Strategy at PebbleJune 7, 2019

U.S. Open 2019: The 7 most spectacular but daunting shots at Pebble Beach

Often described as the game's greatest meeting of land and sea, a stroll around Pebble Beach Golf Links is matched by few other courses in the world. The lore of the venerable links, which turns 100 this year as it hosts the U.S. Open for a sixth time, adds to what makes this storied setting so special.

For decades, the Bing Crosby Clambake mesmerized golf fans—particularly those watching longingly on their TVs at home—with its breathtaking seaside routing. Add in Pebble's major championship history, with Jack Nicklaus, Tom Watson and Tiger Woods walking away as champions, and it explains why it has become one of golf's best championship venues. So what specifically makes Pebble Beach such a stern test? The mix of dramatic and daunting shots that golfers face over its 18 holes make one of our nation's toughest tests. We've highlighted seven that are particularly notable, whether you're a tour pro competing in the U.S. Open or an average joe playing a bucket-list round with your golf buddies.

(The below GIFs, taken from our recent drone footage of Every Hole at Pebble Beach, might take a minute to load)

The approach to the par-5 sixth hole:

After starting with three inland holes, a golfer's walk up the fourth fairway is the first time the water is in real view. It's not until the sixth hole, however, that the mighty Pacific finally comes into play. The pros will take on this par 5—with the severely uphill second shot—in two. With the drive or the approach, it's best not let one fade out to the right, or else you will follow the fate of thousands of others tumbling down the cliffs.


The tee shot to the par-3 seventh hole:

This just might be golf's most famous one-shotter. Pebble's drop-shot seventh, at roughly 100 yards, can still require the pros to use a long iron when the wind is gusting.

RELATED: U.S. Open 2019: How Pebble Beach became the USGA's crown jewel of U.S. Open sites

The approach to the par-4 eighth hole:

Nicklaus calls the second shot to Pebble's eighth hole the toughest approach in the game. He's not likely to find anybody who has tried it who would disagree with him. If you get to the end of the cliff, you still have a full 190 yards left to get to the tiny, pitched green. Completing the eighth hole is to finish one of the best three-hole stretches anywhere in golf.

Back-to-back approaches at the ninth and 10th holes:

Some changes in the ninth fairway have narrowed the landing area, making the hole even more stern. Combine it with the 10th and you've got a pair of brutal 490-plus-yard par 4s along the ocean. The 10th green is the farthest point of the course before heading for home.

The approach to the par-5 14th hole:

Even after the green was expanded by about 3,000 square feet a few years back, the approach to the 14th remains one of the course's toughest. Pebble's greens are notoriously small, but the false front at 14 makes it nearly impossible to find a hole location toward the front of this green. The entire landing area in general on the putting surface is still quite tiny for a par 5.

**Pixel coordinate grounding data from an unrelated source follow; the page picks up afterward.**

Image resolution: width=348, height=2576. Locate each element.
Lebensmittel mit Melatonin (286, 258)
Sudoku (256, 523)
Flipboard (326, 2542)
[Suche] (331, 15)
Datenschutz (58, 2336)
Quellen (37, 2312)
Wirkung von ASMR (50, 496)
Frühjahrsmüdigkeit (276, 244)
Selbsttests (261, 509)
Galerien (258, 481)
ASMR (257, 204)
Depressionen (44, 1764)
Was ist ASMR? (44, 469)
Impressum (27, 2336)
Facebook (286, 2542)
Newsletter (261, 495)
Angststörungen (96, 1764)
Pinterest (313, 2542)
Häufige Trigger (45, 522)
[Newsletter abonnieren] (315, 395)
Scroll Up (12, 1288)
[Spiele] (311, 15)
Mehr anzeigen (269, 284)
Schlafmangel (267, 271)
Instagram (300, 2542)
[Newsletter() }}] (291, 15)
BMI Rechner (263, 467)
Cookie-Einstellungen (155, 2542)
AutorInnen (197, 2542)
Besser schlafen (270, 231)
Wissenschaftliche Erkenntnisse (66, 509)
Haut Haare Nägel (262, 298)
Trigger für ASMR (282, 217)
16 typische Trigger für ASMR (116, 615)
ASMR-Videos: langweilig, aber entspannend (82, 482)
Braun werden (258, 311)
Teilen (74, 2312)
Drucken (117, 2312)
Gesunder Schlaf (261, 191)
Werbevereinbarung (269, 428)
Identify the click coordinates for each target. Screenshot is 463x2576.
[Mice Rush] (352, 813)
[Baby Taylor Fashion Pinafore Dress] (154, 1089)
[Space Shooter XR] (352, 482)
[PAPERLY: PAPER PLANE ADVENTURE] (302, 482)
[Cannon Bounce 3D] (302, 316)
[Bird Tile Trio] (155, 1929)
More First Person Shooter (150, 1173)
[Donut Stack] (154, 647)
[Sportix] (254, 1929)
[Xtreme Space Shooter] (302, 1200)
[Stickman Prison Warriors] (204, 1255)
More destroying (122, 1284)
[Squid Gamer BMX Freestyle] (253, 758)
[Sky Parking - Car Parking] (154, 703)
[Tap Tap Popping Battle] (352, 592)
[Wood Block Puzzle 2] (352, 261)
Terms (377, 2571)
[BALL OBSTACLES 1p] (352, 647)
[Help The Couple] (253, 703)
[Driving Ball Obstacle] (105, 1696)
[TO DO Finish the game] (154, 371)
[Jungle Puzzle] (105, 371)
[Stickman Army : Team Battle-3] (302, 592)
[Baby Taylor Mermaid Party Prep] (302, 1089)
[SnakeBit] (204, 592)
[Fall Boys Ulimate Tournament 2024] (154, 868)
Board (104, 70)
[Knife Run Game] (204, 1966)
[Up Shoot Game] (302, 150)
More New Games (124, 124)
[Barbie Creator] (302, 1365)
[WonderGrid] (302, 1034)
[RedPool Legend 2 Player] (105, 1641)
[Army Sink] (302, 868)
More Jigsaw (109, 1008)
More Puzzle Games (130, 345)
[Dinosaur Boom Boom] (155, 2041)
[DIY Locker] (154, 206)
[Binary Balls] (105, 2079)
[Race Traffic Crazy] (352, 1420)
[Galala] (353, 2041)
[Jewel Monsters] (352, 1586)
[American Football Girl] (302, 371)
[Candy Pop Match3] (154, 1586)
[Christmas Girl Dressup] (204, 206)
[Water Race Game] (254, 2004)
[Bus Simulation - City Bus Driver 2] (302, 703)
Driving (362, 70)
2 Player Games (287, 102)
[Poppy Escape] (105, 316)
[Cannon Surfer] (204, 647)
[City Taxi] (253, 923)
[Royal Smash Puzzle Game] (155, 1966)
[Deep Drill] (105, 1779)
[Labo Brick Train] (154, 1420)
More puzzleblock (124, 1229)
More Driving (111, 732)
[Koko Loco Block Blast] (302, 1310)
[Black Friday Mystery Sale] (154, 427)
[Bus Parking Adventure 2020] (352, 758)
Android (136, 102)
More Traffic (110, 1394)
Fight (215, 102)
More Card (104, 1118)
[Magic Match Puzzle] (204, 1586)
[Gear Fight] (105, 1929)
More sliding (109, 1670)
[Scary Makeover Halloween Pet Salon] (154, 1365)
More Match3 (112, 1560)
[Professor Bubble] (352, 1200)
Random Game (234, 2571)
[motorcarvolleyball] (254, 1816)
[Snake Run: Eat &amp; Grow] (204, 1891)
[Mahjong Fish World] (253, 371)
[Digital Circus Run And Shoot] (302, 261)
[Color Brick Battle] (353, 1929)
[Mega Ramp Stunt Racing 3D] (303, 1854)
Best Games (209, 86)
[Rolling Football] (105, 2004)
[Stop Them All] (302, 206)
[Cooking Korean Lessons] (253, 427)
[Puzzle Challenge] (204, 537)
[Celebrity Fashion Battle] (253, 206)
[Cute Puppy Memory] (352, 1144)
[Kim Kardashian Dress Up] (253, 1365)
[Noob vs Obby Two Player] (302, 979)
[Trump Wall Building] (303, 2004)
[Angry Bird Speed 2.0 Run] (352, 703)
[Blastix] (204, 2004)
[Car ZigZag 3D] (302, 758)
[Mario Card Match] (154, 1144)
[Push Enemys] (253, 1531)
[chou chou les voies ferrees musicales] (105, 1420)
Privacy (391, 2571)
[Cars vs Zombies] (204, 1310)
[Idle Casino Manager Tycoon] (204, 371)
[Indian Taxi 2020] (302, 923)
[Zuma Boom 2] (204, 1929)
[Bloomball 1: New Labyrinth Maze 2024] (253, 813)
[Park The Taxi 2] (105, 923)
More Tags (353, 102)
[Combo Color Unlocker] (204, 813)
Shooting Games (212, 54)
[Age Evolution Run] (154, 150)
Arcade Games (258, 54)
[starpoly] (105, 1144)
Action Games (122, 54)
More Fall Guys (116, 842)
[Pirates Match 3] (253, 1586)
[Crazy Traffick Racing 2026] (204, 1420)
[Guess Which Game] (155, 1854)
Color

The tee shot at the par-3 17th hole:

Nicklaus' 1-iron tee shot in 1972 … Watson's chip-in birdie in 1982 … the theater of 17th hole is always Hollywood-ready. The 17th requires a well-executed tee shot, and when there's a championship on the line and a little wind blowing, players' nerves will be tested to the max.

The 18th:

This is one of golf's most famous par 5s and, arguably, the game's best finishing hole. The tree in the middle of the fairway is iconic, and sets up the entire strategy of the hole. It's easy to find yourself distracted by the beauty of this setting, but when you're ready to hit it, your tee shot better be a good one—or else you can find trouble easily at this finisher.